::: Data for the task

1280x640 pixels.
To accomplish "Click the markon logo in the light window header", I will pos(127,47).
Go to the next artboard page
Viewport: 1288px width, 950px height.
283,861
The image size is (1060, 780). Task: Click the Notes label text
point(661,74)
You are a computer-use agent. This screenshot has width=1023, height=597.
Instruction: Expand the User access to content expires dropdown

::::::

Aim of the exercise => Copy all data exactly, start to finish.

Answer box =>
1280x640 pixels.
To accomplish "Click the markon logo in the light window header", I will pos(127,47).
Go to the next artboard page
Viewport: 1288px width, 950px height.
283,861
The image size is (1060, 780). Task: Click the Notes label text
point(661,74)
You are a computer-use agent. This screenshot has width=1023, height=597.
Instruction: Expand the User access to content expires dropdown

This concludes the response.